A blaring problem I have with LG’s UI is the space it takes up on the pull down menu. If you add QSlides to that and its half your screen, get some notifications and you’re scrolling down the screen. SlideAside looks more cool than useful, it enables you to save up to three apps “to the side” for instant later. This is done by taking three fingers and sliding to the left side of your screen.
The standard for camera phones is 13 megapixels so its no surprise thats whats packed into the back of the G2. On the front is a 2.1 megapixel shooter. Going back to the 13 megapixel camera, there is also optical image stabilization(OIS) which creates some beautiful images. It takes quick and colorful HDR pictures, maybe some of the best and fastest seen. The processing power could be lending a assist to that.

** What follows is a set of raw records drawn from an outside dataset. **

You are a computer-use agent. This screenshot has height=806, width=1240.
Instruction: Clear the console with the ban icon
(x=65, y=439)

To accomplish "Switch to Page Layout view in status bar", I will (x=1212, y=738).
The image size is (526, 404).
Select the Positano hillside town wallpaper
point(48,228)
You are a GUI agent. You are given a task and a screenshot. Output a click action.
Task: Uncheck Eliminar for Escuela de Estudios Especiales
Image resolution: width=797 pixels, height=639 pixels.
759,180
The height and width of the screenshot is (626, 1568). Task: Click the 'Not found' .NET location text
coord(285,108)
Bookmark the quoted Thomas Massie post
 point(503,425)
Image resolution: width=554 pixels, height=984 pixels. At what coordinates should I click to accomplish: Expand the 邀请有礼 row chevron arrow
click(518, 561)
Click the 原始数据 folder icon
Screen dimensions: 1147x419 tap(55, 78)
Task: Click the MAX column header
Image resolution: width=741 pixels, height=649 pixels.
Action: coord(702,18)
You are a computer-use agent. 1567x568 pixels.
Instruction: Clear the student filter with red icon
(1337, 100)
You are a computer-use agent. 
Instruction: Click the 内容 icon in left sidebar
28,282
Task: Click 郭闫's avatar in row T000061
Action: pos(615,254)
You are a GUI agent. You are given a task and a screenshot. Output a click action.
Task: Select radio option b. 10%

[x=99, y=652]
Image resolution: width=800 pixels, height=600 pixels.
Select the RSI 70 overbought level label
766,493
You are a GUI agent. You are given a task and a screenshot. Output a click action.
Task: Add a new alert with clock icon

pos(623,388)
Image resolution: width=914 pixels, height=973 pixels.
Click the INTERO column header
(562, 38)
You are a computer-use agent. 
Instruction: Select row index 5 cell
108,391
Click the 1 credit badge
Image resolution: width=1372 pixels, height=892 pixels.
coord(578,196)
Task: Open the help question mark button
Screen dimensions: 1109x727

There are 12 different features on here such as Time Catch Shot, Shot & Clear and Dual Camera. Some of which you may of recognized under different names on the Galaxy S4 series. LG’s camera features are getting better but the layout just isn’t as good as the S4’s yet. A nice addition is the manual focus option which helps to get that sharpness you couldn’t get from the camera’s autofocus. Video has some features such as effects, zoom tracking and others. Shooting some video with the camera wasn’t bad but getting a good focus caused some problems at times.
Stepping up to the plate?
The LG G2 is a magnificent device and unarguably one of the strongest android smartphones around. Its Snapdragon 800 processor works great with its high def 1080P display and its excellent 3000mAh battery life. Taking pictures with it is a dream and a experience one should enjoy. The downfalls are mainly to its Optimus UI which just seems to be too overpowering with alot going on. Thankfully the power of the G2 helps to make sure there isn’t any hiccups using the device. LG also ending exclusivity and releasing the G2 on all carriers can hopefully help software updates coming out faster as well.
If you’re looking for the fastest and the baddest out right now as far as Android is concerned then the G2 is a worthy pick up and maybe one of the best of the year. It doesn’t have the best look which goes to the HTC One but its definitely up there as far as greatness.
The LG G2 is available now on carriers such as AT&T for $199.99 and also Verizon, T-Mobile, and Sprint(coming November 8th).